Excerpt to read
----

Wanganui's large elderly population makes for an increasingly high workload for ambulance staff every winter, St John Wanganui territory manager John Stretton says.
He spent about five years in Nelson before coming to work in Wanganui and said summer was the busiest time there.
Nelson also had remote locations and a lot of helicopter work. Mr Stretton was glad to leave that behind.
"My days of hanging underneath a chopper on a strop and winching people up are over," he said.
Falls, chest pain, fainting, breathing problems, bleeding and convulsions are among the top 10 reasons ambulances are called.
In a Wanganui winter a lot of older people have pneumonia and flu and become generally unwell. Lack of heating, a lack of GPs and low incomes add to that.
Ambulance callouts are rising steadily every year, Mr Stretton said. "I think people are expecting more and more of the ambulance."
St John gets calls to earaches and toothaches, when it would be cheaper to call a taxi. Less common are road crashes, strokes, poisoning, suicide attempts, burns and bites.
About a quarter of the time ambulances are transferring patients. At weekends there are fewer callouts, but ambulances are often asked to other centres to cover while neighbouring ambulances are away.
"We have resources moving around all the time."
The average emergency callout takes just over an hour, and patient transfers average 75 minutes each.
Emergency calls go to one of three ambulance communications centres. Wanganui calls are handled in Wellington. Communication is critical for speed and efficiency. Ambulances are fitted with radios, global positioning systems (GPS) and also data terminals that can be read on the road. Ambulance officers carry radios and alert hospitals about patients' conditions before they arrive.
The aim is to arrive at calls within the city within eight minutes. A St John subcommittee is looking for a second ambulance centre in the central city or Wanganui East, to make sure that's possible.
"We struggle to do that, simply because Wanganui is such a spread-out city."
Paramedics can easily get stressed. They have to avoid fatigue - difficult in a night shift with 15 callouts. They're also in contact with powerful bugs. If they get sick they are not allowed back to work until they've had 48 hours without symptoms.
They work closely with the Fire Service. Firefighters have first aid training and fire engines carry defibrillators. Firefighters help St John staff at accidents, and with lifting heavy patients.
Police are also in close touch, and call ambulances when someone has overdosed, injured themselves or assaulted someone. They also help by making sure situations are safe for the medics.
Mr Stretton gave the example of a callout to a 16-year-old female who was short of breath.
"The call taker notices the noise of a party in the background, a party where there could be 50 people. In a case like that we would normally notify the police and get them to look first. The ambulance would stay at a safe forward point and not go in until it's declared safe."
Rescue helicopters also work alongside ambulance staff. Rest homes, GPs and Healthline often call ambulances.
Mr Stretton has had his share of tricky situations.
He was choppered to an Ansett Dash 8 aircraft crash in the Tararuas in 1995.
"There were 20-odd patients and two fatalities, lots of injuries and burns and it was a really, really cold morning up on top of the hills," he said.

----

Collected material
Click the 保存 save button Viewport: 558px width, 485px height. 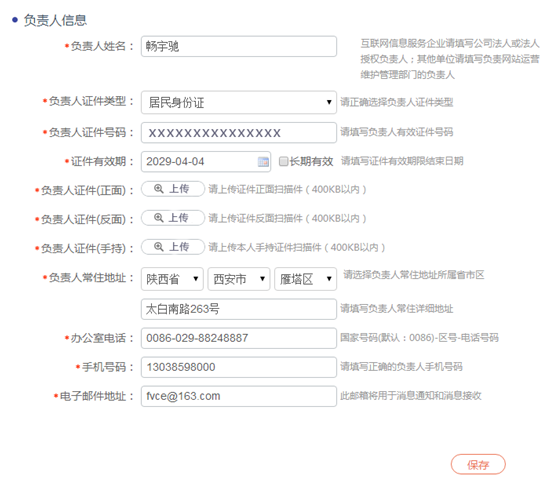(x=478, y=464)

----

What you will do
Answer these questions about the article on Wanganui ambulance work above:
1. In which city are Wanganui emergency calls handled?
2. How long does a patient transfer take on average?
3. How long must a sick paramedic go without symptoms before returning to work?

Exercise response
1. Wellington
2. 75 minutes
3. 48 hours